# [Supplied records]

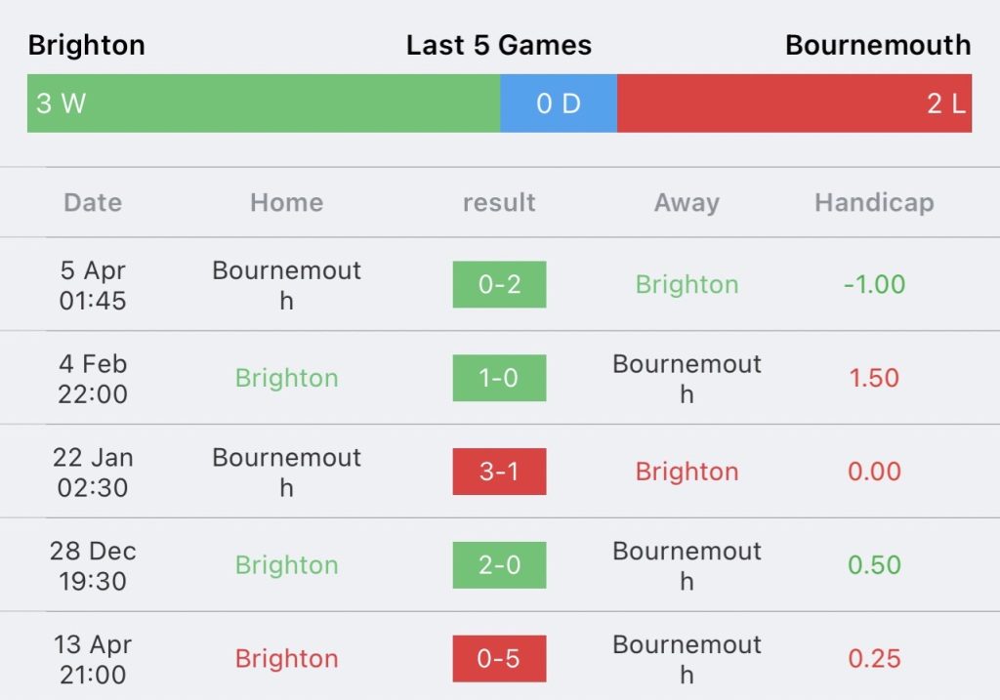The image size is (1000, 700).
Task: Open the 2-0 result badge
Action: [499, 565]
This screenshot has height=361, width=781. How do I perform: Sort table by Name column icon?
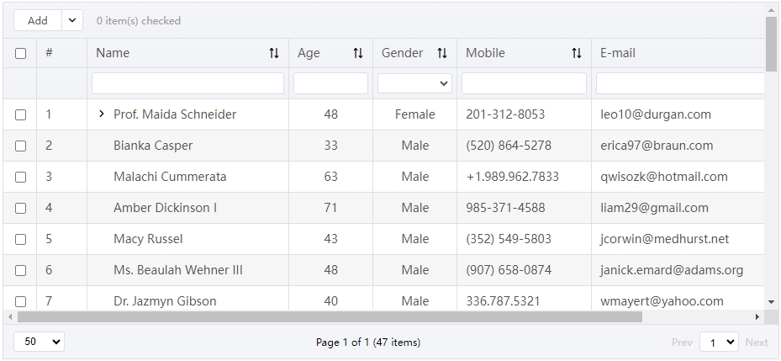click(x=274, y=53)
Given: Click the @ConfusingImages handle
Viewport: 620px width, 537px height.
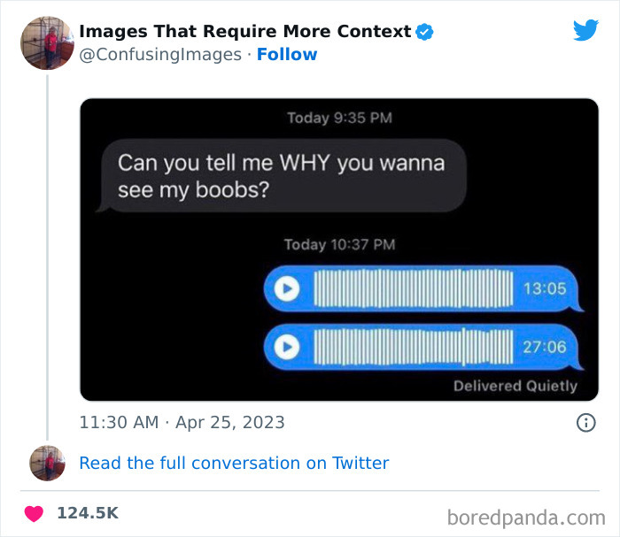Looking at the screenshot, I should tap(160, 55).
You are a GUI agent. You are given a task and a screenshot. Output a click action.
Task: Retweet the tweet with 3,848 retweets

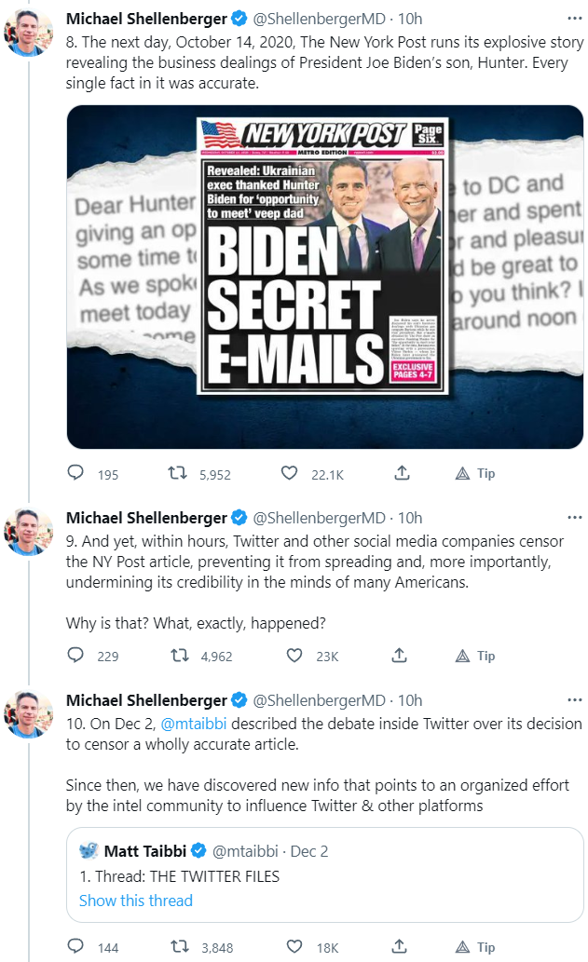pyautogui.click(x=176, y=947)
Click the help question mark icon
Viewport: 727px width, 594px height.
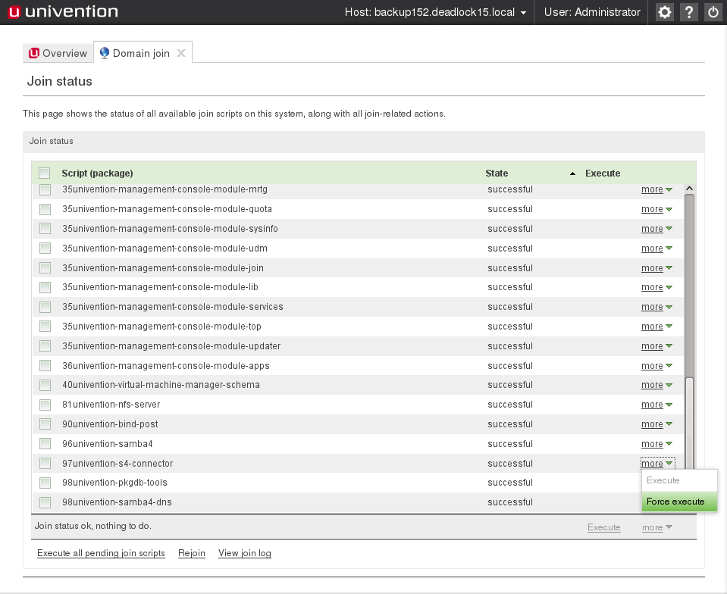click(x=688, y=12)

# [Problem description]
When you reach the line containing "This screenshot has" in the entries above, begin restating word for word, and stop once the line containing "Click the help question mark icon" has been given. Omit the pictures.

# [Task response]
This screenshot has height=361, width=781. How do I perform: Sort table by Name column icon?
click(x=274, y=53)
Given: Click the @ConfusingImages handle
Viewport: 620px width, 537px height.
Looking at the screenshot, I should tap(160, 55).
You are a GUI agent. You are given a task and a screenshot. Output a click action.
Task: Retweet the tweet with 3,848 retweets

pyautogui.click(x=176, y=947)
Click the help question mark icon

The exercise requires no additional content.